Neither Windows-only printers nor "Winmodems" will work in DOS, as
you would need a DOS version of the corresponding Windows drivers
which can be rather large. Even for Linux it was probably painful
to have to write extra data digestion tools to use such devices.

But as said, I am optimistic: CPU power is cheap today and it is,
still or again, a quality feature of printers to speak PS or PDF.
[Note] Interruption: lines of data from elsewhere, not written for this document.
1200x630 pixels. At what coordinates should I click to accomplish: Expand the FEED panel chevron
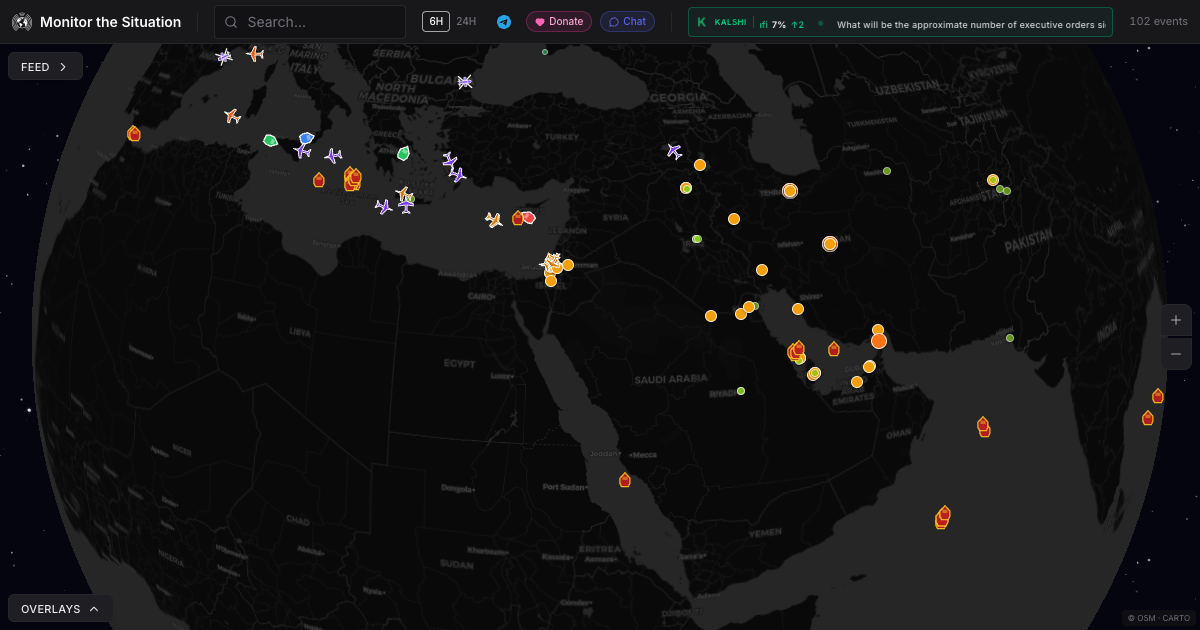[x=64, y=65]
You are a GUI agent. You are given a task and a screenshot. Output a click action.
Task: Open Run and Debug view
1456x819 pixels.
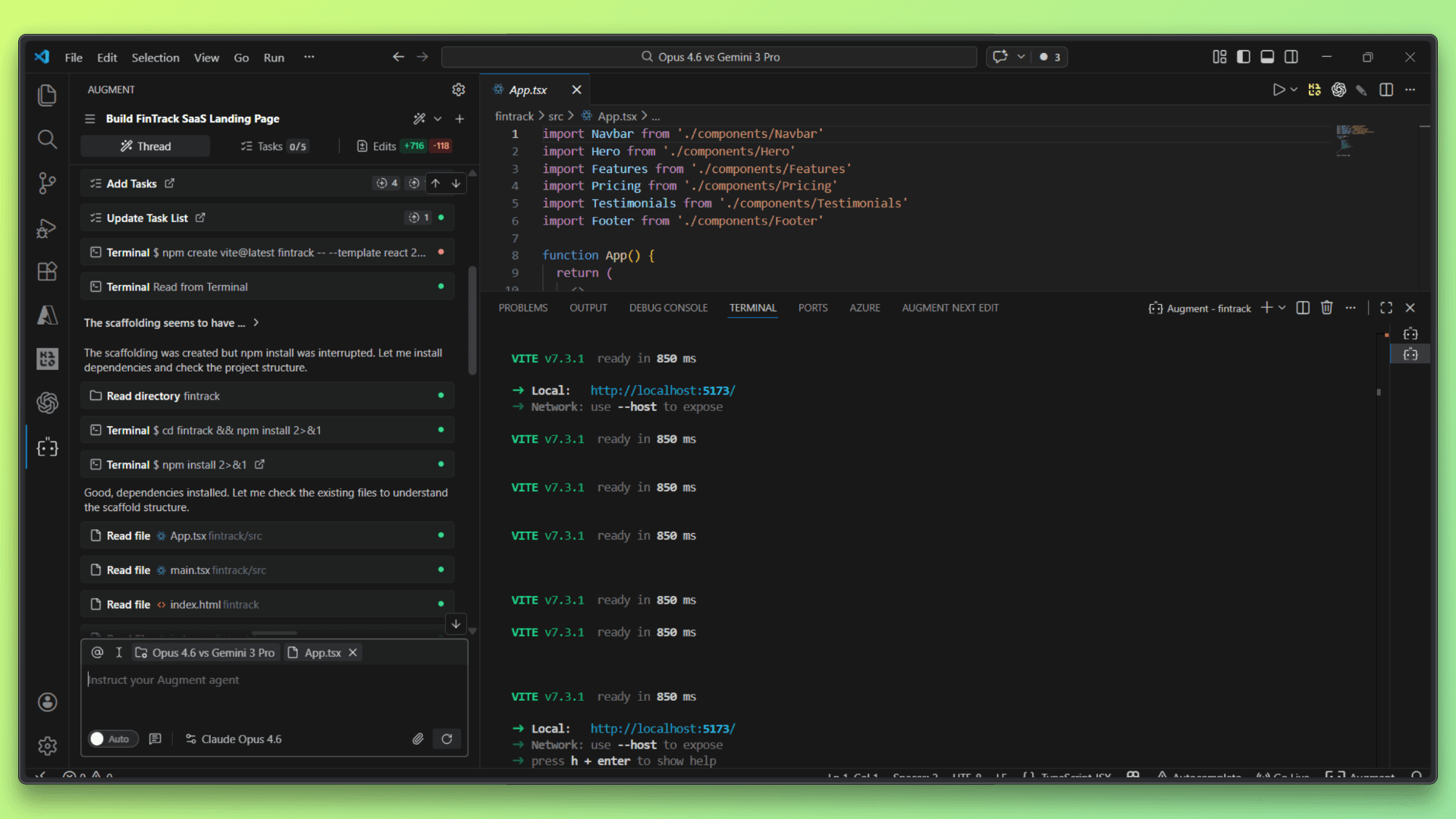(x=47, y=228)
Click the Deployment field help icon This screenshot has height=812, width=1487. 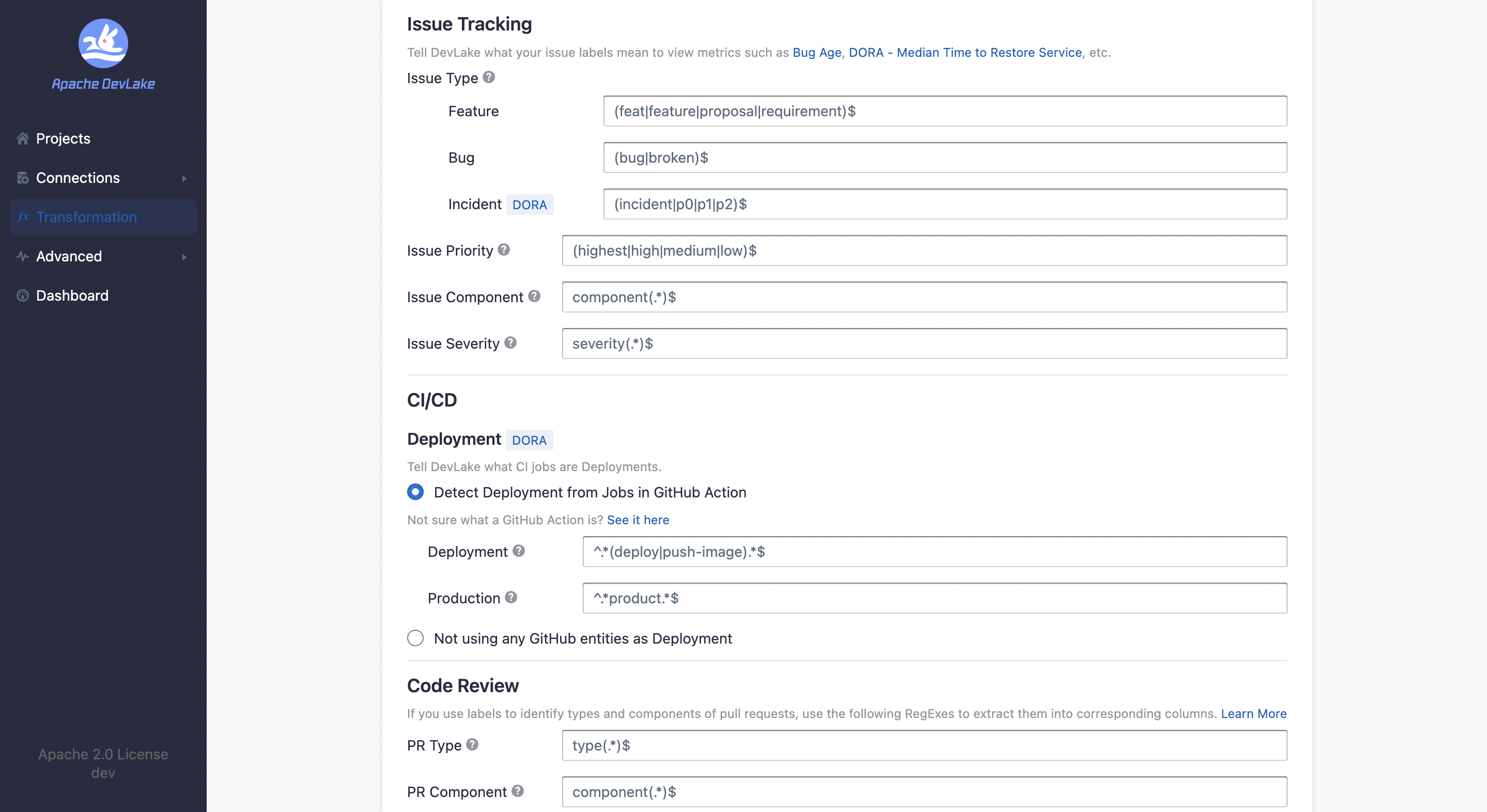pos(518,551)
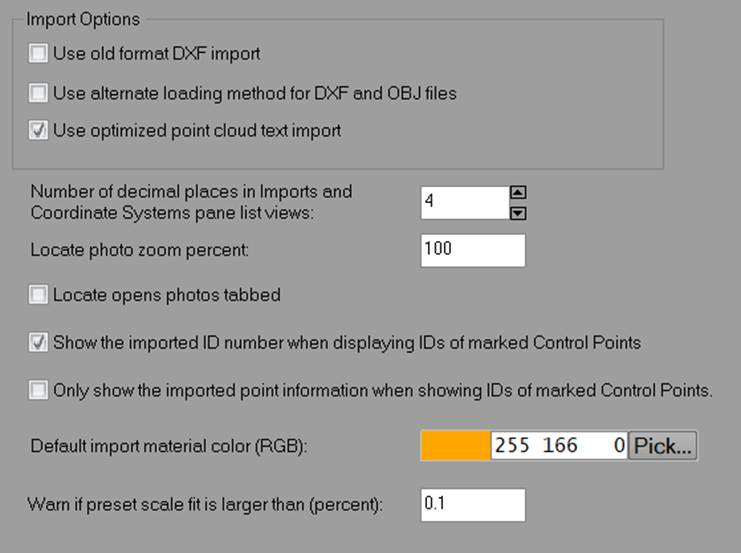Decrease decimal places with down arrow
The height and width of the screenshot is (553, 741).
tap(518, 211)
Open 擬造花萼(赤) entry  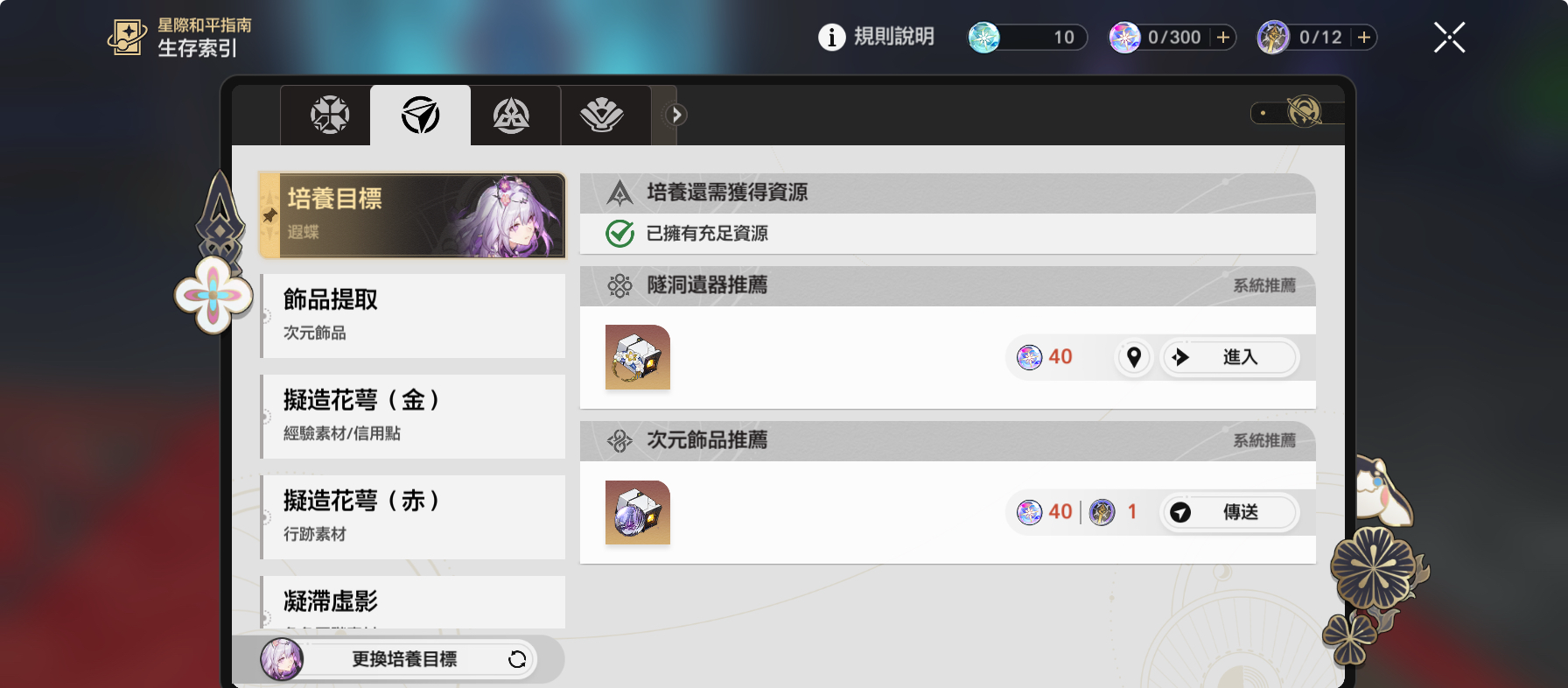click(x=413, y=517)
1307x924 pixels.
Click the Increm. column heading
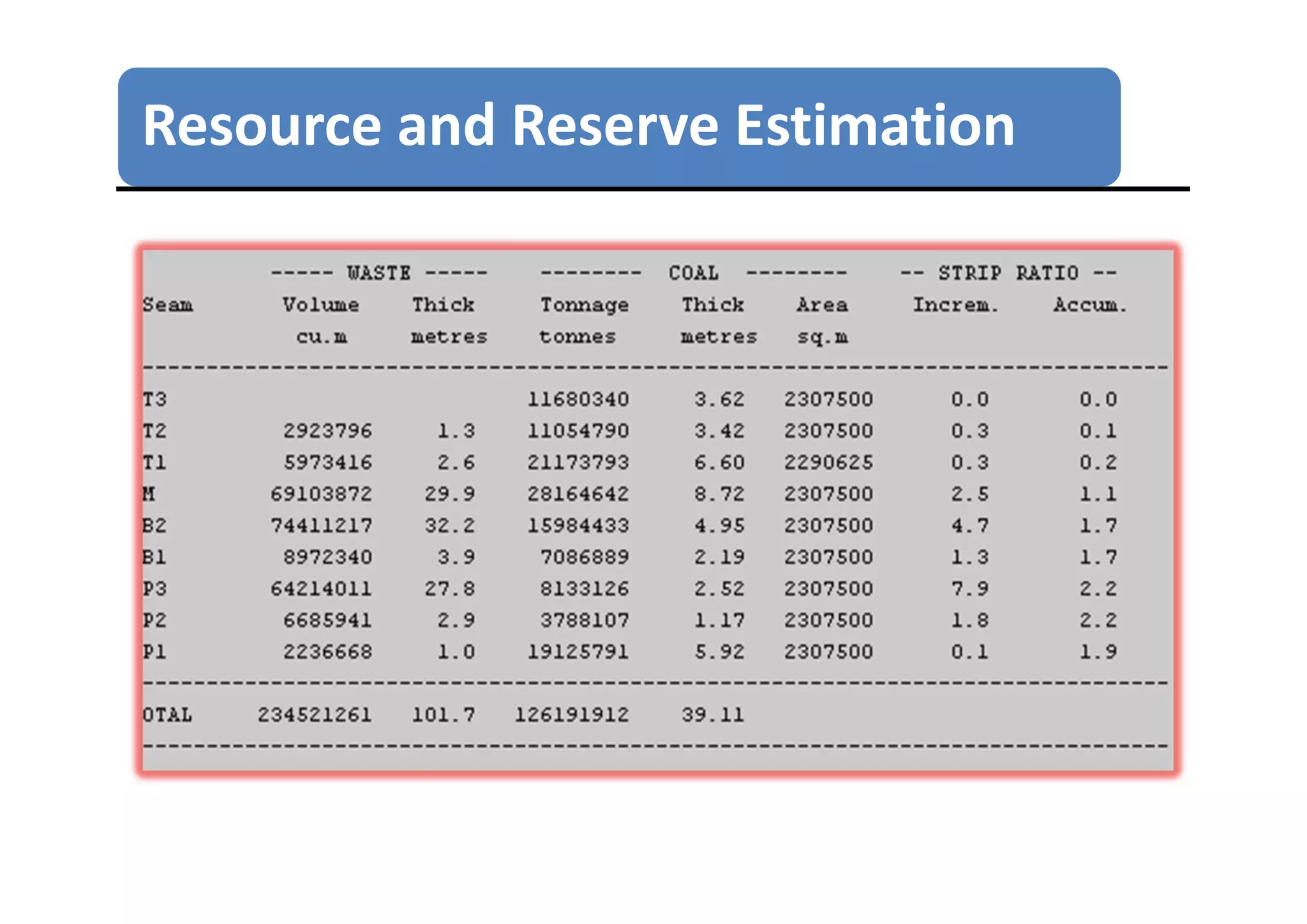pos(955,305)
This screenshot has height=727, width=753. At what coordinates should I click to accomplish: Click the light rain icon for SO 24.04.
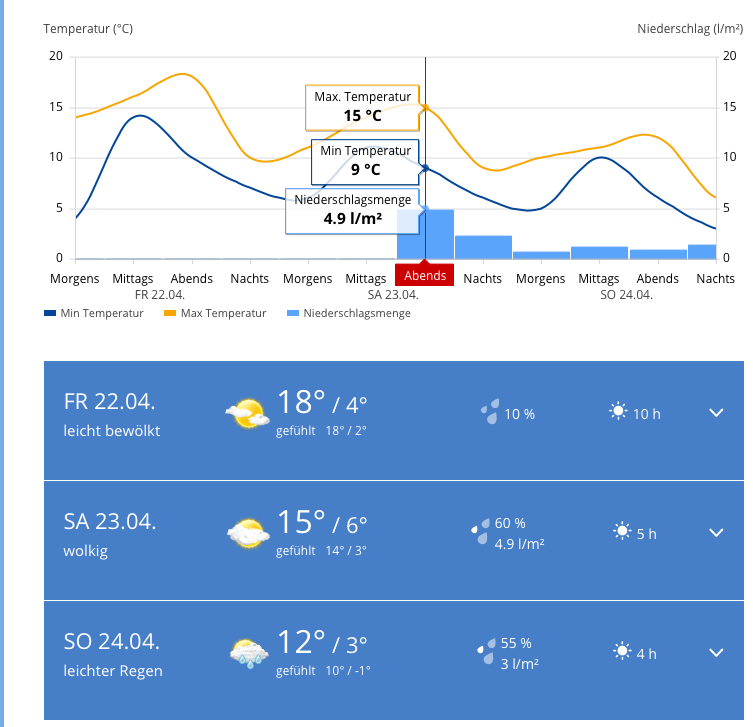tap(247, 653)
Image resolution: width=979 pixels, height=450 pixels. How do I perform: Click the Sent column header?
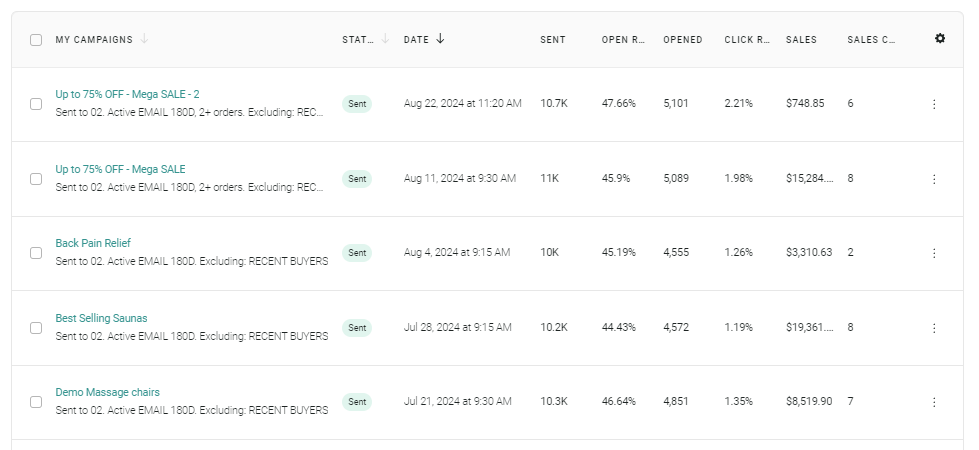(x=552, y=40)
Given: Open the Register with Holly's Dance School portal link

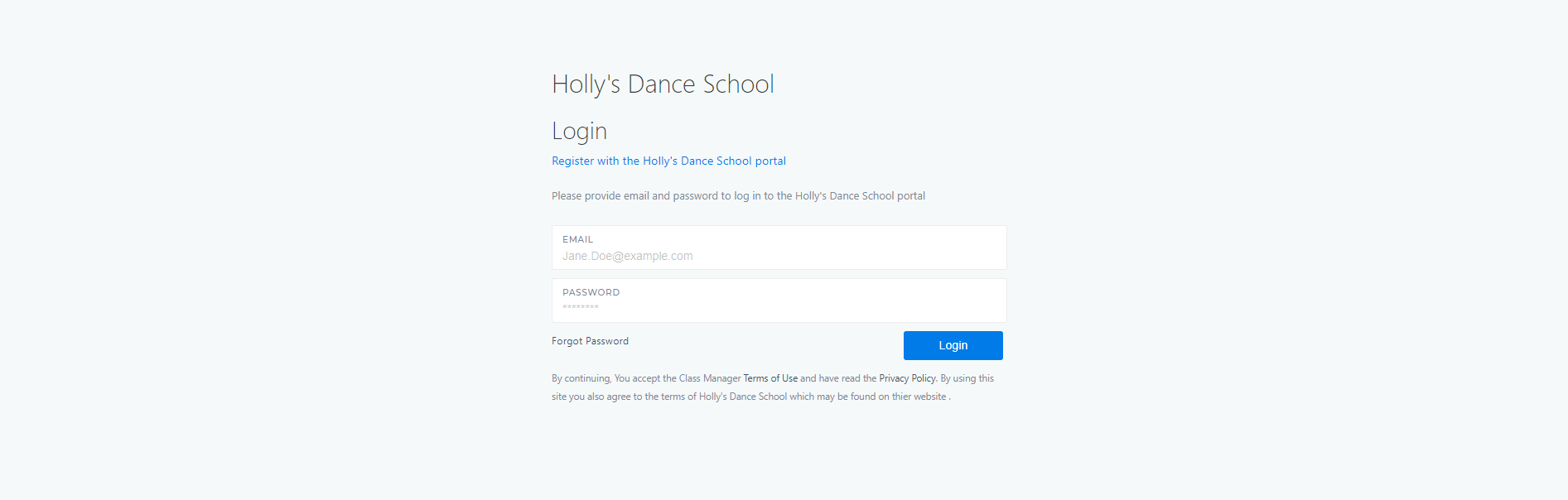Looking at the screenshot, I should tap(668, 161).
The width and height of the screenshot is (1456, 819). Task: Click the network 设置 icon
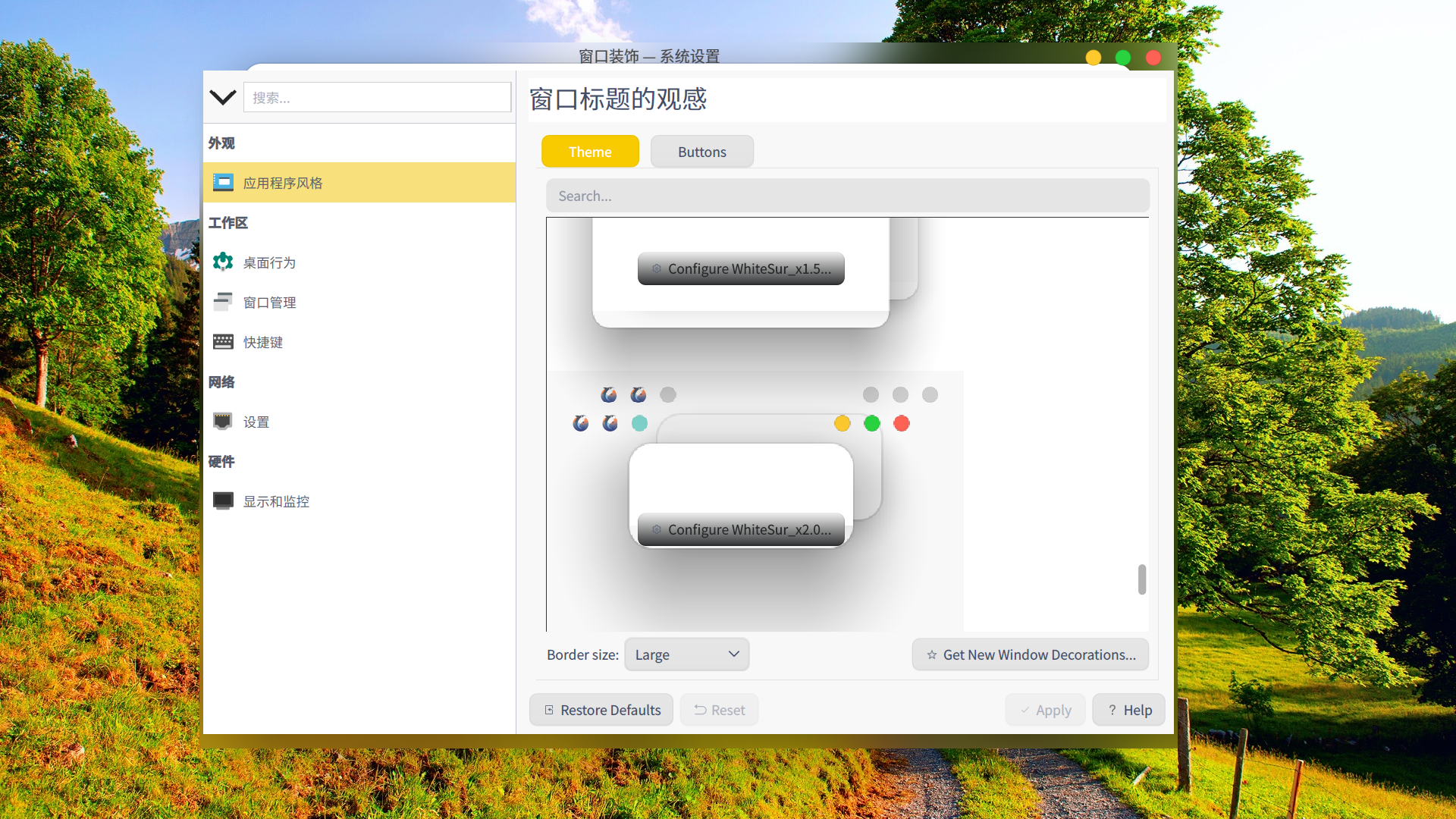223,422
In a way, even AC97 and HDA sound are in the same family, because
those can only output wave audio in hardware, while classic Sound
Blaster could also do FM Synthesis (Adlib) in hardware. So games
(or drivers) will have to do synthesis in software to have chances
to work on modern hardware. In Linux, I can run Timidity to "render"
MIDI music into wave audio. Even the main binary of Timidity already
is more than 1 MB in size, so you can imagine that simulating some
DOS game compatible soundcard will need more than 1 MB of RAM...

Regards, Eric

PS: Thanks for mentioning https://kolibrios.org/de/download which
supports USB (mouse, keyboard, trackpad, storage) in only 1.5 MB.
Does it also support your printer and other USB devices? It does
remind me of the QNX demo diskette which included a graphical web
browser in less than 2 MB, if I remember correctly :-) According
to the website, KolibriOS needs 8 MB RAM, can READ NTFS and Linux
partitions and supports some common sound, network and graphics:

http://wiki.kolibrios.org/wiki/Hardware_Support radeon, i915, VESA,
emu10k, es1371, fm801, intel & via ac97, intel hda, sb16, sis7012,
3c59x/450/55x/575/900/905/980, dec21140/virtualpc, nvidia nforce,
intel eepro100 & pro/1000, mtd803, pcnet32, r6040, via rhine,
rtl8029, rtl8139, rtl8169, sis900, ps/2 mouse, floppy, ide/atapi,
usb 1.1/2.0 (uhci, ohci, ehci) with hid (keyboard/mouse), storage
(sticks and external disks) and printer. Which ones work for you?
Many drivers are for devices simulated by QEMU, Bochs, VMware etc.